Es sei nicht nur die Spitze des Eisbergs, sondern «die Spitze der Spitze des Eisbergs». Was Martin Wazlawik, Professor an der Hochschule Hannover und Koordinator einer Studie zu sexuellem Missbrauch in den evangelischen Kirchen Deutschlands, präsentierte, war beklemmend.

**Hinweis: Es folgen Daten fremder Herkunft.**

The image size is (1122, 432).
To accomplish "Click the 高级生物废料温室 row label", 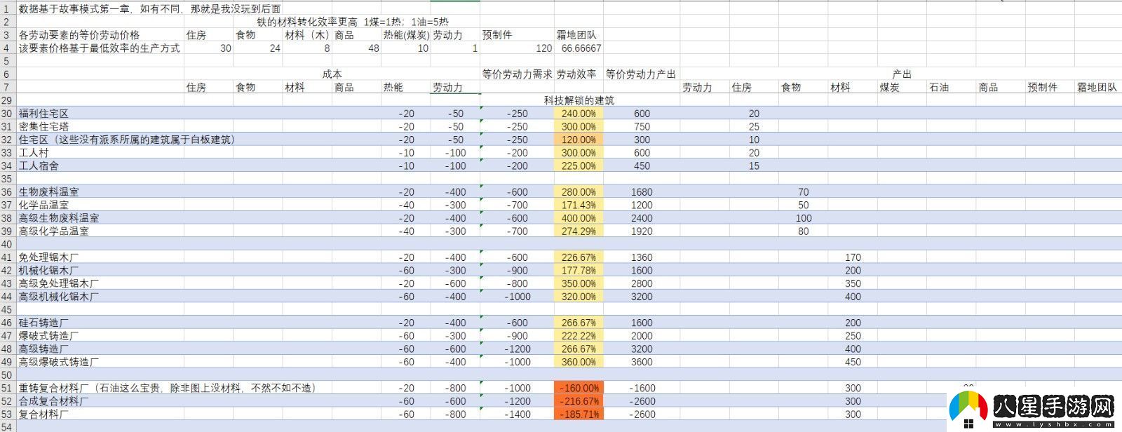I will [x=59, y=218].
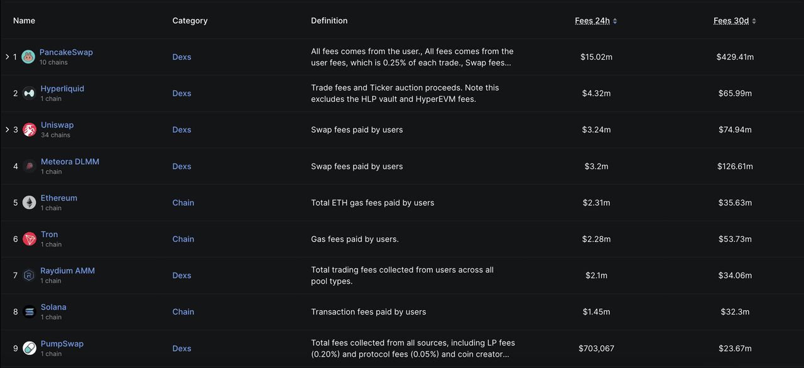Click the Ethereum logo icon
This screenshot has width=804, height=368.
[x=29, y=203]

In einer in drei Jahren angelegten, von der Evangelischen Kirche Deutschland (EKD) in Auftrag gegeben Studie, wurden 4282 Disziplinarakten, 780 Personalakten und 1318 weitere Unterlagen ausgewertet, die aufzeigten, dass sexuelle Gewalt nicht nur ein grosses Thema für die katholische Kirche ist. Die Studie spricht von 2225 Betroffenen und 1259 mutmasslichen Tätern, wobei die Quellenlage aufgrund fehlender personeller und zeitlicher Ressourcen eingeschränkt war. Eine Hochrechnung schätzt die Anzahl Betroffener auf 9355 und Beschuldigte auf 3497.

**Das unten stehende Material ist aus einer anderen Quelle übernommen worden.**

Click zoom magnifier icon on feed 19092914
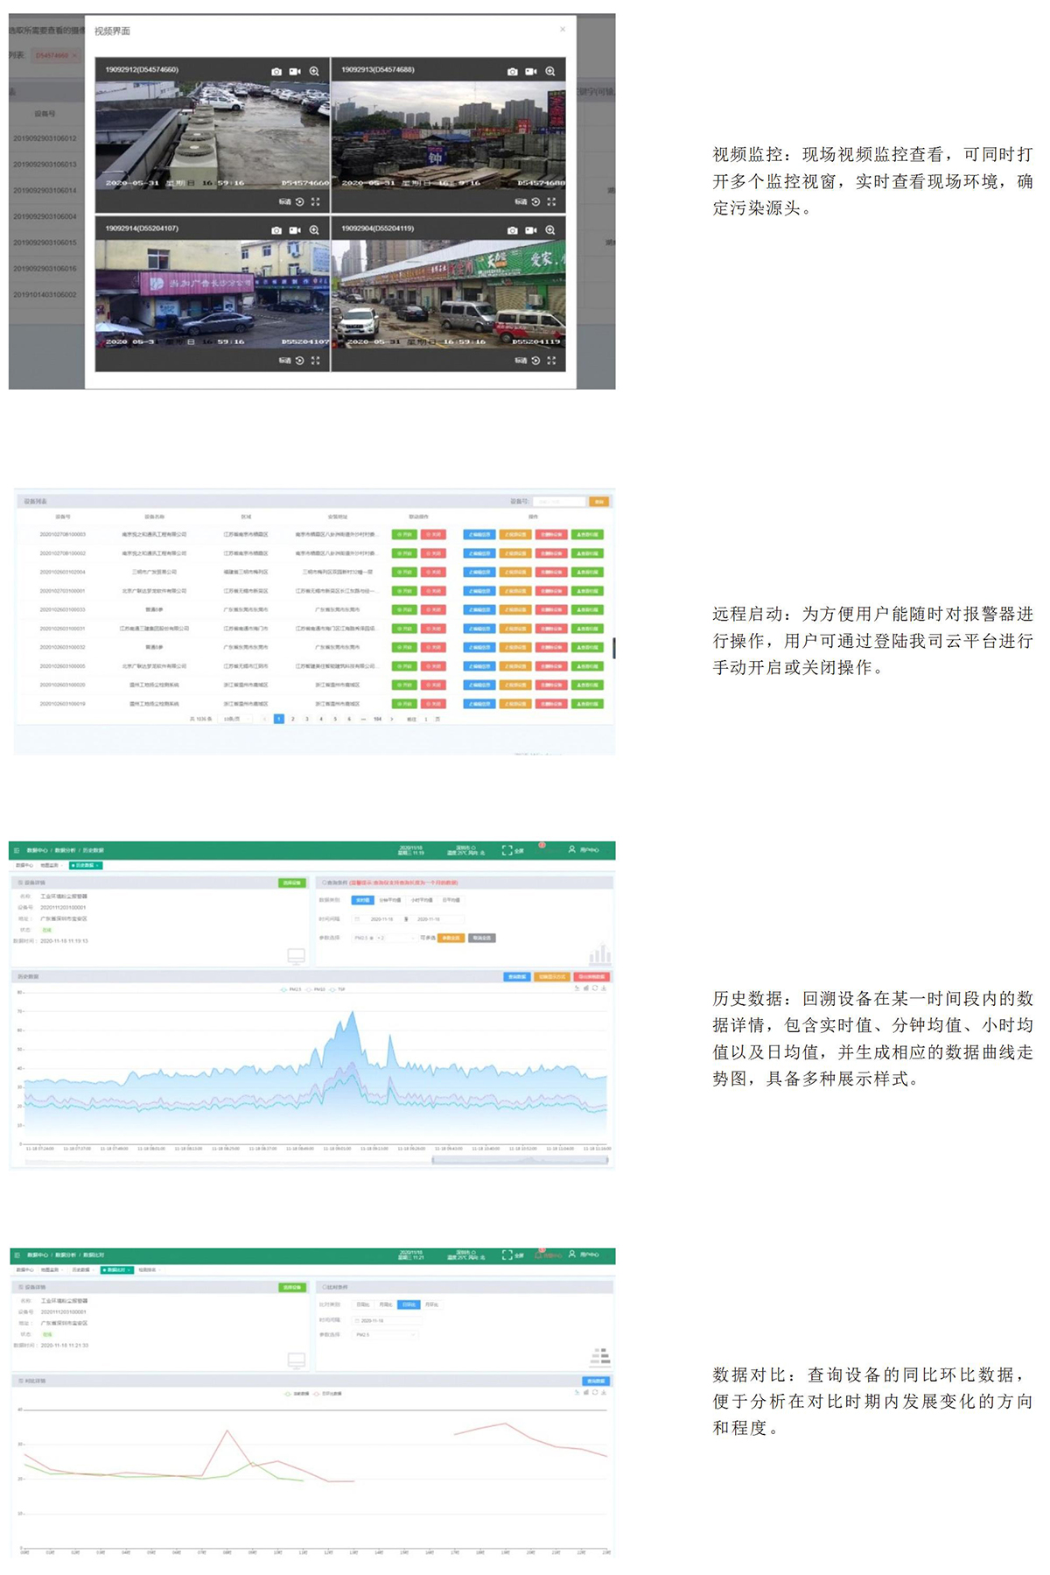 tap(313, 230)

Gemäss der Studie, an der sich der Verbund von Forschenden ForuM sowie acht Hochschulen beteiligten, waren rund 64,7 Prozent der Opfer männlich und rund 35,3 weiblich. Bei den Beschuldigten handelt es sich mit 99.6 Prozent fast ausschliesslich um Männer. Rund zwei Drittel von ihnen waren bei der Ersttat verheiratet.